-- Task goal --
Rewrite the stretch of the extracted text from "Just a small" through "The Mom Pledge.", putting "high school" in place of "middle school".

━━━ Extracted text

Just a small town girl...wait no. That is a Journey song. Katie Sluiter is a small town girl, but she is far from living in a lonely world. She is a middle school English teacher, writer, mother, and wife. Life has thrown her a fair share of challenges, but her belief is that writing through them makes her stronger.

Comments

  1. I respect Elizabeth so much; as a mother, a writer, and the creator of The Mom Pledge.

    And I couldn’t agree more that you can end up knowing your online friends (and certainly staying more in touch with them) than you do with friends you’ve met in the Real World.

    Who’s to say that Online isn’t real?

    As you said, Elizabeth: It’s a nation. And everyone’s invited to the party.
    What we make of it is our own choice.

  2. I can relate 100%. Staying home was what both my husband and I talked about very early on. I thought it was going to be wonderful, I never knew how alone I was going to feel. I think one of the major issues for us, we both worked at Google and I was feeling very left out of the “social” aspect of working. If it wasn’t for my “online” friends and mommy group I think I would have gone mad.

    • I’m not sure what I thought it was going to be, but I definitely did not envision what it turned out to be. I don’t miss working, but like you, I do miss the social aspect of being around other adults. And having actual conversation. Talking to a toddler all day can make you feel you are losing it!

━━━━━━
━━━ Material

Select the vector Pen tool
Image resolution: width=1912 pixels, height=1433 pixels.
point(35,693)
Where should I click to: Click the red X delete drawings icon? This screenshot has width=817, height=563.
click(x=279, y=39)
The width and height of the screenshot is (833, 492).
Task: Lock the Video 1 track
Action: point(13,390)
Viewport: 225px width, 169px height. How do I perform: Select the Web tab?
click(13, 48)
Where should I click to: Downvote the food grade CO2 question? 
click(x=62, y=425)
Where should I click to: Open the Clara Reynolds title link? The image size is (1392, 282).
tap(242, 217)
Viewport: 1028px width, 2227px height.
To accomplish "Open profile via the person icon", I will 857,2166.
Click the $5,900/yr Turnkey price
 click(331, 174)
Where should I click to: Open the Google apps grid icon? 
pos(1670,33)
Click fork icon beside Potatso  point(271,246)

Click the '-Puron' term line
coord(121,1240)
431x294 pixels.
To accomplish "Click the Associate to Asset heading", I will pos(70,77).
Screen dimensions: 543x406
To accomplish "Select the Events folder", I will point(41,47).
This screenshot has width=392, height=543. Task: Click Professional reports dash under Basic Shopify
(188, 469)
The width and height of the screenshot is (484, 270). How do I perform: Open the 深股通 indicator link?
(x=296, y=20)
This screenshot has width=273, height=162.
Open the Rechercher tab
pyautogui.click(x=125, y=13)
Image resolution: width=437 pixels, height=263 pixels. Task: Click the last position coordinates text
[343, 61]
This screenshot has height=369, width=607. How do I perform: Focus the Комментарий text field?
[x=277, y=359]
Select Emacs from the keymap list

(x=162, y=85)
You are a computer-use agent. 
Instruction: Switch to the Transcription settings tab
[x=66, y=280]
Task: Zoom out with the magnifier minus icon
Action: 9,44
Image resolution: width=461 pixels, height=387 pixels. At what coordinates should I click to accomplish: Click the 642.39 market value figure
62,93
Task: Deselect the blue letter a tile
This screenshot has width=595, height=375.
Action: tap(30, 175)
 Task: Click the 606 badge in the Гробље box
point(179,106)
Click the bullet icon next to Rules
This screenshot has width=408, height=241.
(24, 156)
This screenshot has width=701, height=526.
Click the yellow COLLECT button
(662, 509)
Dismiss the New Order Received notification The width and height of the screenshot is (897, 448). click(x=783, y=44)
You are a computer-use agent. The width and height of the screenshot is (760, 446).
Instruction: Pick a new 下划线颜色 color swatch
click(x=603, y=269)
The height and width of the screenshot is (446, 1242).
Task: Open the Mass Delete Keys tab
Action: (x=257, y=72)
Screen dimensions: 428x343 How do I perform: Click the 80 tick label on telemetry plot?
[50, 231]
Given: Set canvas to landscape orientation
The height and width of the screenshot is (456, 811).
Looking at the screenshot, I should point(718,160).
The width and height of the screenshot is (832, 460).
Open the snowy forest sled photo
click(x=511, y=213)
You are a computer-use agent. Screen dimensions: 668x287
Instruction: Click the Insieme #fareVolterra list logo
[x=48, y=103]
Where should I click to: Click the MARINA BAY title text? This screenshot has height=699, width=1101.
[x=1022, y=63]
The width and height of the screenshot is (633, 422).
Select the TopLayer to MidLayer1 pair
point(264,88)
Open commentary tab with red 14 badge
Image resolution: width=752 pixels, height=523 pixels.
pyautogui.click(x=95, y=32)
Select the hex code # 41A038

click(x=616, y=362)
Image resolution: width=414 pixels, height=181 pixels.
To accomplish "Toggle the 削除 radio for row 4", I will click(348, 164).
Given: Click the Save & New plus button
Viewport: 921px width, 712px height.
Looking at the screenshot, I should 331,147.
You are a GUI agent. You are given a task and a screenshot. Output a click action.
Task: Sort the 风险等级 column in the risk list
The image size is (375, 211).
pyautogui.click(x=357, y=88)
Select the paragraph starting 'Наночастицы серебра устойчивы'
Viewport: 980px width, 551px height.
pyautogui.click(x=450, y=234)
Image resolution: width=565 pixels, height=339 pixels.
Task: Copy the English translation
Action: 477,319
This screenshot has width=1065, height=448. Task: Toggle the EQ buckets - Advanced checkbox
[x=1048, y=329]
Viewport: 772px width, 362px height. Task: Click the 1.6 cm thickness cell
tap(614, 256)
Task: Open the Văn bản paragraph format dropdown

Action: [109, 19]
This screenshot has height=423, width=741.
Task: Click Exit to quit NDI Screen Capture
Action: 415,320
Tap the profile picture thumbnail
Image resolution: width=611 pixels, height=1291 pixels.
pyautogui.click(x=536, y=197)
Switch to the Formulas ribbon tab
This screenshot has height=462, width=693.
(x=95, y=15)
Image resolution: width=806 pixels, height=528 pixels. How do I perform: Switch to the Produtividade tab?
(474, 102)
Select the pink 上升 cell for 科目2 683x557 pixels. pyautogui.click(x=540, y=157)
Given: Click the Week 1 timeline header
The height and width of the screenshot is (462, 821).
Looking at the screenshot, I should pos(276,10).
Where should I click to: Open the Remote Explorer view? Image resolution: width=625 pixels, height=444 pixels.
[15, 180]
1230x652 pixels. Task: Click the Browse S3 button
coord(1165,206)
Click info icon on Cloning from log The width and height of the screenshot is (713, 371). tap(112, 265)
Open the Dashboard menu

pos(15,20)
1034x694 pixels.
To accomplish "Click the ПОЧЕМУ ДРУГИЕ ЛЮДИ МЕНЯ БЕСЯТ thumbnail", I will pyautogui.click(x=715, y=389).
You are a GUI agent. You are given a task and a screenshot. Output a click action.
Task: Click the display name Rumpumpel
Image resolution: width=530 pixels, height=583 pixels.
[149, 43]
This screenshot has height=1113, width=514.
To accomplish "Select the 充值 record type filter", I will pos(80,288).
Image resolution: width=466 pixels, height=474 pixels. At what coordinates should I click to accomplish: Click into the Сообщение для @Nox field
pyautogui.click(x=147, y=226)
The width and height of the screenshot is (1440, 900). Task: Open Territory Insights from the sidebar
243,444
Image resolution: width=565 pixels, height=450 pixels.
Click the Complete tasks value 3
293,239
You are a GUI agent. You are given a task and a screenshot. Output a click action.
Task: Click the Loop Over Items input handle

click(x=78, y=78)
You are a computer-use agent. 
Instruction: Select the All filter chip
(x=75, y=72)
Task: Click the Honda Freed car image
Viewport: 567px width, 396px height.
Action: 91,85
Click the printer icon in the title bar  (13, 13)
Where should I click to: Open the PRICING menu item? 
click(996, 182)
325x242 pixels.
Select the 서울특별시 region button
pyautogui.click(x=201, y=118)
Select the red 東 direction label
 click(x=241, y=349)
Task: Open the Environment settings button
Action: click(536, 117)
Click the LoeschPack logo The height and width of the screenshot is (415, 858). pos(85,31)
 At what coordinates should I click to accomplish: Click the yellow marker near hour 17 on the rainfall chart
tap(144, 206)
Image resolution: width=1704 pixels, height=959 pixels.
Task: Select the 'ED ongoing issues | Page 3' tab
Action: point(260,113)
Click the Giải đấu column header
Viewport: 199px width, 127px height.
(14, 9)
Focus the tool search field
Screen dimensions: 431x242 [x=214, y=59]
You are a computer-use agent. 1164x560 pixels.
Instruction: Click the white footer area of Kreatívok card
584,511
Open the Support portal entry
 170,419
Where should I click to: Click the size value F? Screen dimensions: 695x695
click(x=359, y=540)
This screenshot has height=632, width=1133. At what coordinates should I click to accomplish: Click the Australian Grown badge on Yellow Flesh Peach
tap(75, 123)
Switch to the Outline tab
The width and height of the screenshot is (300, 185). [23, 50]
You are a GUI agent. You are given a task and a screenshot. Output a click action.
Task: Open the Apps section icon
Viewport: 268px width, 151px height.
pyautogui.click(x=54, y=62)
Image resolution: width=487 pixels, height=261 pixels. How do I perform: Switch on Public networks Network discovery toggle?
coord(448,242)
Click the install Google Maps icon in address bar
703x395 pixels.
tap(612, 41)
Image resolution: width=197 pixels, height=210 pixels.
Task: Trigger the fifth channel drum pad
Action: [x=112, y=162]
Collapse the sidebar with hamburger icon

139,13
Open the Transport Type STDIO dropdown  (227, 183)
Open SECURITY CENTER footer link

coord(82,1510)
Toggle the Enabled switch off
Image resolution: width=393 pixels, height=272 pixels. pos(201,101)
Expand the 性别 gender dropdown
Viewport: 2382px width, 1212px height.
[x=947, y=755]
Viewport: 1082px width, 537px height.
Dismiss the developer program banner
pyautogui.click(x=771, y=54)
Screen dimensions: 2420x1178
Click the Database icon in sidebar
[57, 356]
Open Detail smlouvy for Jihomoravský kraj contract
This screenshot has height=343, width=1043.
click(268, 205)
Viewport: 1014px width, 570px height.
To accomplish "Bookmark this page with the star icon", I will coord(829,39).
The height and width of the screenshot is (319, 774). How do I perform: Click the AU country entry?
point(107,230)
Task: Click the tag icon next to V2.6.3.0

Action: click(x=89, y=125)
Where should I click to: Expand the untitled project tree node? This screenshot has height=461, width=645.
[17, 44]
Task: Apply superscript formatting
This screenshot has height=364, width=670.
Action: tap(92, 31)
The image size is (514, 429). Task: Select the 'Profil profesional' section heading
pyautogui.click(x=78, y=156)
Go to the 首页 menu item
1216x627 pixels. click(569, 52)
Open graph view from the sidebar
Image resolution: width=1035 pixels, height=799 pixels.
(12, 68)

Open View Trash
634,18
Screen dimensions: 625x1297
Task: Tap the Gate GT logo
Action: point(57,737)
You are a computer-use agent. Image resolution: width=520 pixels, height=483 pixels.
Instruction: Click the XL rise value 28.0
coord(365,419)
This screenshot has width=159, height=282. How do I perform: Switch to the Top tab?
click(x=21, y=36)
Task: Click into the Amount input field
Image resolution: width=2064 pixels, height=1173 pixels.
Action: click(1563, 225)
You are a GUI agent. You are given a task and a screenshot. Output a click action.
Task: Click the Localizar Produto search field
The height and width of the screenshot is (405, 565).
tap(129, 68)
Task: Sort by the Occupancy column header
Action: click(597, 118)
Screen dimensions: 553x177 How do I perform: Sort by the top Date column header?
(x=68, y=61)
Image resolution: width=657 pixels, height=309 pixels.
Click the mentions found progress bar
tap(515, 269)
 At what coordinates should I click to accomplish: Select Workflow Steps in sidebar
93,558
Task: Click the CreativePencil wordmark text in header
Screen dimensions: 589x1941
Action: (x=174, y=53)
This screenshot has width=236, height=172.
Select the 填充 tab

━━━━━━

-- Answer for the task --
Just a small town girl...wait no. That is a Journey song. Katie Sluiter is a small town girl, but she is far from living in a lonely world. She is a high school English teacher, writer, mother, and wife. Life has thrown her a fair share of challenges, but her belief is that writing through them makes her stronger.

Comments

  1. I respect Elizabeth so much; as a mother, a writer, and the creator of The Mom Pledge.